__Saved data entries__.
════════

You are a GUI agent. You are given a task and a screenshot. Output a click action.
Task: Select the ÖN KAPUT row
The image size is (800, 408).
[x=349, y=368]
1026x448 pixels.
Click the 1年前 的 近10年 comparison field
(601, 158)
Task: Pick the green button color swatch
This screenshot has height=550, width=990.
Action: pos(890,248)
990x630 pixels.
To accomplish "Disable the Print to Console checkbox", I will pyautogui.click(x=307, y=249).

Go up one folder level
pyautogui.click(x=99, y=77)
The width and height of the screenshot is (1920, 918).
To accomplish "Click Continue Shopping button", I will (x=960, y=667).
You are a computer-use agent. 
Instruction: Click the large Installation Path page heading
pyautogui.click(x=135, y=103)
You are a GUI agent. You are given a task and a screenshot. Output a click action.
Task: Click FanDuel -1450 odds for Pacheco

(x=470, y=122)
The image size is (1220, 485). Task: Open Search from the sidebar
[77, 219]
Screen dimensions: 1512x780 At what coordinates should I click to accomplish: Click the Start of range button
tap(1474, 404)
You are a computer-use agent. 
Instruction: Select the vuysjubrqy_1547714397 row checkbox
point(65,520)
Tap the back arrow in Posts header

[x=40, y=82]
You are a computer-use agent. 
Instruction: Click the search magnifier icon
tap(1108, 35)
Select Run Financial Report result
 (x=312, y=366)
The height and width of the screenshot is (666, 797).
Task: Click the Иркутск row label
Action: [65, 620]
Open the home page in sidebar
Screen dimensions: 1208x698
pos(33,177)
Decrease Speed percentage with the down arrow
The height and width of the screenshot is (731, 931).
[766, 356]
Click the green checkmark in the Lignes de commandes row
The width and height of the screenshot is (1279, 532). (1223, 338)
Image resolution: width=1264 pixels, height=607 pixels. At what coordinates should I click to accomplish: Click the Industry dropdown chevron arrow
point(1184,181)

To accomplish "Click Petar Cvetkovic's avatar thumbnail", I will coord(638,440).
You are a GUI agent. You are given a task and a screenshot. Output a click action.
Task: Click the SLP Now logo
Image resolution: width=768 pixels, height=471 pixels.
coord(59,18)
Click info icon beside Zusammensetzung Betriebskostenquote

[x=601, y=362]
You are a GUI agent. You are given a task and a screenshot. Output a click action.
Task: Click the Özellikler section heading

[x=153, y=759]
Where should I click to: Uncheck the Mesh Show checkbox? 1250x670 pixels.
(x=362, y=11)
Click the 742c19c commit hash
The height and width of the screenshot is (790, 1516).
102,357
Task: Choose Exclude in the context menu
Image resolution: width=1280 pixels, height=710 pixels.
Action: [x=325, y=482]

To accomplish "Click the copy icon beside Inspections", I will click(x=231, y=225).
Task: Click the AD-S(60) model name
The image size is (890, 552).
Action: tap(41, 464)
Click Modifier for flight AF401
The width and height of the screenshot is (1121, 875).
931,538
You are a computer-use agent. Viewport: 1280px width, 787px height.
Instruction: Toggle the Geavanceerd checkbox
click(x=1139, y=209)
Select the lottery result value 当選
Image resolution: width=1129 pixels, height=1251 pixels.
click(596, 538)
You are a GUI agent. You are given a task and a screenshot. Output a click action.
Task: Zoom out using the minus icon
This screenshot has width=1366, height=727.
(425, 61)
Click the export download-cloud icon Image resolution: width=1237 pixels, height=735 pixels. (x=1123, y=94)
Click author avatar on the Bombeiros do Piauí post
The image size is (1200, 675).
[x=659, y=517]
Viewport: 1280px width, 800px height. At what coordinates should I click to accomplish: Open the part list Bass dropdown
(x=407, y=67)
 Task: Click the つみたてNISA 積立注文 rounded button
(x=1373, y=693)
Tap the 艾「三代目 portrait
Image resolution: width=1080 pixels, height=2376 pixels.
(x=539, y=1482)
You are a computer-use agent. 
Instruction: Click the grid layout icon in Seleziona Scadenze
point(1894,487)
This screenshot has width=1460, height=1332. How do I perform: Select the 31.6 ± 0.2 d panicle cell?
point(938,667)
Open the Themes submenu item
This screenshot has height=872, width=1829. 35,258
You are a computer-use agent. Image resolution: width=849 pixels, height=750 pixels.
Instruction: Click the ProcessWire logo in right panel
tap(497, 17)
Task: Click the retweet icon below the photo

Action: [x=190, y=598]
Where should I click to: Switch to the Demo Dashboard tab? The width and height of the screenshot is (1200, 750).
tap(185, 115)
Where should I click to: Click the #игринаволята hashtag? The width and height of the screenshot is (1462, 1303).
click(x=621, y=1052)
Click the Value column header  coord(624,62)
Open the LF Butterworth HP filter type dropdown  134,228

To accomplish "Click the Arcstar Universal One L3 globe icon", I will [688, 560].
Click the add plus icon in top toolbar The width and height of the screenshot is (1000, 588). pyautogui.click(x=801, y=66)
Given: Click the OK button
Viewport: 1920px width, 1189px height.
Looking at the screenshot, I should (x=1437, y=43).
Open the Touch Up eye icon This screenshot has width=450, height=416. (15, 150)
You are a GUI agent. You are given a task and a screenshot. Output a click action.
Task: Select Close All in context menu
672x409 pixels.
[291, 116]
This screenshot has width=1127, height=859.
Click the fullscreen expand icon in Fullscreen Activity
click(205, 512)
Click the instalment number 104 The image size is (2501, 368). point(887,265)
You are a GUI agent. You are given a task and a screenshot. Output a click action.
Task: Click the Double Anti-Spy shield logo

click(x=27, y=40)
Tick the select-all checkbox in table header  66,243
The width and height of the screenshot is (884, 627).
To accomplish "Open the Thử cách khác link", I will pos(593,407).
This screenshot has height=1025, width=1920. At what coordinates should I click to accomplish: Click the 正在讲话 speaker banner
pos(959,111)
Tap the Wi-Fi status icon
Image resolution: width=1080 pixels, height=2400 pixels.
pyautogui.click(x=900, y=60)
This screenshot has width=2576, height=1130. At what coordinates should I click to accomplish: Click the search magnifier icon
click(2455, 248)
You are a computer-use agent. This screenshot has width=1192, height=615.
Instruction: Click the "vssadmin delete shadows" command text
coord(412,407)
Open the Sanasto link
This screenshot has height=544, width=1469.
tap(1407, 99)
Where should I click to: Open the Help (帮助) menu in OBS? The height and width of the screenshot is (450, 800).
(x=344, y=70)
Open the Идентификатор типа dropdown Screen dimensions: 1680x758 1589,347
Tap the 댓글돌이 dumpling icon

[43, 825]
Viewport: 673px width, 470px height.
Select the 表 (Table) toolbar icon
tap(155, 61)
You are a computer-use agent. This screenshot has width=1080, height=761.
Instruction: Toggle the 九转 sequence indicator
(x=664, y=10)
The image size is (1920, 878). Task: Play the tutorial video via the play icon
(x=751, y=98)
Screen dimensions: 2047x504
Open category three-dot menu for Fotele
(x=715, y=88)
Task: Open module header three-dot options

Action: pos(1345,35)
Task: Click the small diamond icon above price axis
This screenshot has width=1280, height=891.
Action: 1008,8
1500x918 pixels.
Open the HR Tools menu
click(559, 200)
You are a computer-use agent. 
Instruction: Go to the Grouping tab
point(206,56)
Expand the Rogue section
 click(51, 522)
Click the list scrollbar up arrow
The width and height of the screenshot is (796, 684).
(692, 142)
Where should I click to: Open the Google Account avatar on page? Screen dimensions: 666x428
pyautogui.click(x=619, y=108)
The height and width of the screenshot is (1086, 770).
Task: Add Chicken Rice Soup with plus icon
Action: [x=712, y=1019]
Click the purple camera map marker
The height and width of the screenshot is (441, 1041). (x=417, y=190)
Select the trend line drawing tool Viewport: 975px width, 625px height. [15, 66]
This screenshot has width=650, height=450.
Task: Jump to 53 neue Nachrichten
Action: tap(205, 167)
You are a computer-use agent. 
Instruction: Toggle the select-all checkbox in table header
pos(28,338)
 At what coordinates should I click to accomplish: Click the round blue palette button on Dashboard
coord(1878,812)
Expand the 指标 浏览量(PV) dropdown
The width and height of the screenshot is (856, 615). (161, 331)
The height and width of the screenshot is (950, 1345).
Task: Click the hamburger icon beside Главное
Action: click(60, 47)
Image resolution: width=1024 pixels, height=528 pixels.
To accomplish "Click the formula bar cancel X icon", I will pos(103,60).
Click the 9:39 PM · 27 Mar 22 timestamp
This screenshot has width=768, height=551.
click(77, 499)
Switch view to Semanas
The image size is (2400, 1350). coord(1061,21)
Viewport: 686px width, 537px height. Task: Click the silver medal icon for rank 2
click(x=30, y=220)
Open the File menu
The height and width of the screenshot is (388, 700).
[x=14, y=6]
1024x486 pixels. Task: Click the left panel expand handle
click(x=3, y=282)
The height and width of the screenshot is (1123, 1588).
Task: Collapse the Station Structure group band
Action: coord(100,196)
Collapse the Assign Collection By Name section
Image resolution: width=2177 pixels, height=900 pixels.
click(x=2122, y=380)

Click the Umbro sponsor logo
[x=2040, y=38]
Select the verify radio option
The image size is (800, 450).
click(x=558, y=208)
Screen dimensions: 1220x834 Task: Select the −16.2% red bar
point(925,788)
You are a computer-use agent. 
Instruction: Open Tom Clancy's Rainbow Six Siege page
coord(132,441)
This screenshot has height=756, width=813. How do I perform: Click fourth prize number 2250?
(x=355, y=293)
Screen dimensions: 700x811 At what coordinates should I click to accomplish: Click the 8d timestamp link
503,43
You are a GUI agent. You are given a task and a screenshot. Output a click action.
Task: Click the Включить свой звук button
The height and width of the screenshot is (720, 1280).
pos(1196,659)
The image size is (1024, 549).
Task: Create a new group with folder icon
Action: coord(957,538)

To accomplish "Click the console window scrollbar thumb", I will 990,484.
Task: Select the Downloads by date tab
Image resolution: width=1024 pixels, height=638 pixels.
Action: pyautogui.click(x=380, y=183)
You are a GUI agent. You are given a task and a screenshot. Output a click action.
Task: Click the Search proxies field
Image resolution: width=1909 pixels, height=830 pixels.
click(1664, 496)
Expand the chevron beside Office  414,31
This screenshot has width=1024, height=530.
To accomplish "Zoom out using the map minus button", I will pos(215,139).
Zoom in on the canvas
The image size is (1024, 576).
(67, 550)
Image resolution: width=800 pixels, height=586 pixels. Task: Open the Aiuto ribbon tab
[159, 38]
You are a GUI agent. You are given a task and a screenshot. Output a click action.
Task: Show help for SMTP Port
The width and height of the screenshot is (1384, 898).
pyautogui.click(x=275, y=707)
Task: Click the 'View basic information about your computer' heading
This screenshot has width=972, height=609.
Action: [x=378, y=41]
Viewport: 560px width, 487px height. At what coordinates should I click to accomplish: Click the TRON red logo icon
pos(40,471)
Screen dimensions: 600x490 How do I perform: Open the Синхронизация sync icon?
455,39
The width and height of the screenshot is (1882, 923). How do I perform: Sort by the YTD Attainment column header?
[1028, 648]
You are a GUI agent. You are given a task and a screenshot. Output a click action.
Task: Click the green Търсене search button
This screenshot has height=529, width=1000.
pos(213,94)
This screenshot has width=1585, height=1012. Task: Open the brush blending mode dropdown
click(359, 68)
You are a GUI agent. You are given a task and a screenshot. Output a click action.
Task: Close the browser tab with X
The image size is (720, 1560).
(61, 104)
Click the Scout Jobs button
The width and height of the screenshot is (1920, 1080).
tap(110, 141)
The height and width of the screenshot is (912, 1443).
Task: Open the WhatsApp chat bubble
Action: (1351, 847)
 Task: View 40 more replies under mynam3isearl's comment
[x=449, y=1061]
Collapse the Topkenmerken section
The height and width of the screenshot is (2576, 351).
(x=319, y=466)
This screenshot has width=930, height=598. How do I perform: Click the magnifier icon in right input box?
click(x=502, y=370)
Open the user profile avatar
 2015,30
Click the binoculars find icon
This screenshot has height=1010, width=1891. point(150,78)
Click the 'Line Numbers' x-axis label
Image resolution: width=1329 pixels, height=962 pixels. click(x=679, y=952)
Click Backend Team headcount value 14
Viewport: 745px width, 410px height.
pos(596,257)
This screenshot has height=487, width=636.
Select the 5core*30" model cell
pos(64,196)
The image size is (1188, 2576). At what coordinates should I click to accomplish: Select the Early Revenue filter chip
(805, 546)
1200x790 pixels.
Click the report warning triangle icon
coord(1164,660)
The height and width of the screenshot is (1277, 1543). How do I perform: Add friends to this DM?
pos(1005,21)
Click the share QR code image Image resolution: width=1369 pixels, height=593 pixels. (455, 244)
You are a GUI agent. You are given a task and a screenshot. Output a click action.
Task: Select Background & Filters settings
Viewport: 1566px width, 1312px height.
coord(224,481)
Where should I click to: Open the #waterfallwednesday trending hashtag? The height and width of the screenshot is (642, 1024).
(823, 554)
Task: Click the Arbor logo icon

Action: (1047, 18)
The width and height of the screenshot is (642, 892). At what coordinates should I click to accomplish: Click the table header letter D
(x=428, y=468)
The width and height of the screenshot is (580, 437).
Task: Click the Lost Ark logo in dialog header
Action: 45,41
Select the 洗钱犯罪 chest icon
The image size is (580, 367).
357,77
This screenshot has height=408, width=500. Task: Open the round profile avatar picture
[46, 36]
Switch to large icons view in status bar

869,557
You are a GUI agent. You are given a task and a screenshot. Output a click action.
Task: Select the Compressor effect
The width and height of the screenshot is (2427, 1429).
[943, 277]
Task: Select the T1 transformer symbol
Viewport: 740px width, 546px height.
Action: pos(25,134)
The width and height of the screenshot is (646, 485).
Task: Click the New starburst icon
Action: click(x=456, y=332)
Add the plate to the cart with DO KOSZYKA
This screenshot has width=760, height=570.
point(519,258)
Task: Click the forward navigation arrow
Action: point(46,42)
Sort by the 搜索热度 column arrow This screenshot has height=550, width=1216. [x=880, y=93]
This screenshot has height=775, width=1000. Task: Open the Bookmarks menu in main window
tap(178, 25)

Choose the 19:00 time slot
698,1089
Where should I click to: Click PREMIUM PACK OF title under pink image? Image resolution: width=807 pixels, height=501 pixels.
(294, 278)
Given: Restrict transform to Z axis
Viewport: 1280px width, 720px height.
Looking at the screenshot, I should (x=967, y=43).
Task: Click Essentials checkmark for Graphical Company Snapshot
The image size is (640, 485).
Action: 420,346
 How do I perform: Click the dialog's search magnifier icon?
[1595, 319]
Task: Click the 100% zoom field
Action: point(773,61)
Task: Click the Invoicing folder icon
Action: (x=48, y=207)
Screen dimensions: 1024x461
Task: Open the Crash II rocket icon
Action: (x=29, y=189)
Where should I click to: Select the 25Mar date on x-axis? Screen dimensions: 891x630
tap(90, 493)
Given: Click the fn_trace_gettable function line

════════

__What you will do__. Count up the lines in the records where the string "context" appears. Your reply is that number alone.

__Result for this exercise__. 2